By Chris Branch | LSU Student
Malcolm X, Martin Luther King Jr. and Rosa Parks, among others, will be making "appearances" in a class this spring at LSU.
"Black Rhetorical Traditions," will debut in January under the teaching direction of adjunct professor Herman Kelly. The class will be offered in the African and African American Studies (AAAS) program, a subsection of the College of Arts and Sciences.
"The class is going to be black rhetorical traditions," says Kelly. " I'm going to deal with the power of speech from the sermon to the political speech."
Kelly, pastor at Bethel African Methodist Episcopal Church in Baton Rouge for the last 14 years, will highlight titans of African American history.
"We're going to look at personalities like Malcolm X, Martin King, Mandela, Rosa Parks, Sojourner Truth and people of that caliber. I've always wanted to do a class on the power of speech in the African American community."
That power, according to Kelly, is what sparked the progress African Americans made throughout slavery up until the civil rights movement.

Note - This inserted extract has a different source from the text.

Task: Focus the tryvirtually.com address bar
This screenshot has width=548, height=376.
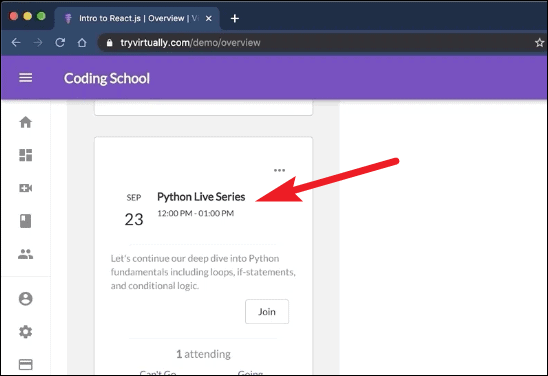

"African Americans were powerless in this community. We were brought to this country enslaved. The way were empowered was through speech."

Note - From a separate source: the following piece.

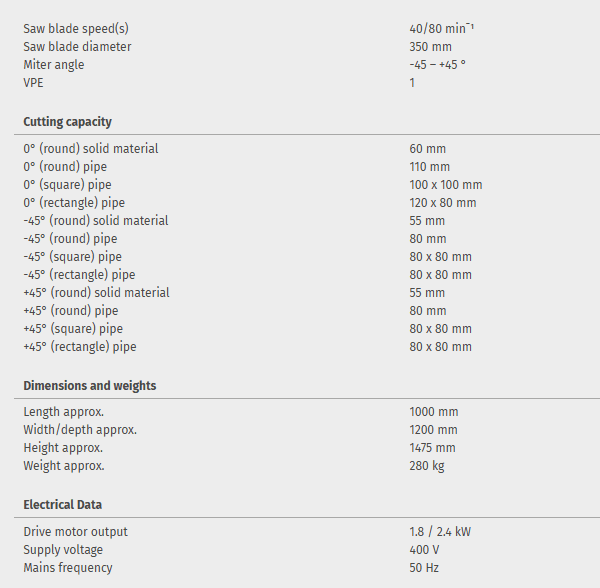
Task: Click the Width/depth approx. label
Action: pyautogui.click(x=80, y=430)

The class will run Tuesdays and Thursdays from 3:10 p.m. to 4:30 p.m. Kelly said around 12 students signed up, and 15 are needed for the class to survive. The call number for the class is AAAS 3044.
Kelly wants to tell "African American stories" to students, and thinks the University is sorely lacking in classes focused on minorities. But, notes Kelly, the class will benefit students of all races.
"What I want students to learn is in the African American community what helped us get through the problems of society when we were mistreated is the power of the sermon. To say we are as important as everybody else. Political speech empowered us to go vote, to let our voice be heard. The class will tie in the history of both those things."
Kelly named King, Parks and Richard Allen, who started the African American Episcopal Church in 1794, as some of his favorite giants.
"Dr. King was the father of the modern movement. He helped open the door," Kelly said. "Allen started the first solely African American church. He started his own movement."
Kelly said Joyce Jackson, AAAS director and anthropology professor, approached him about teaching the class. He said they had similar sentiments about the topic and felt the class needed to be implemented.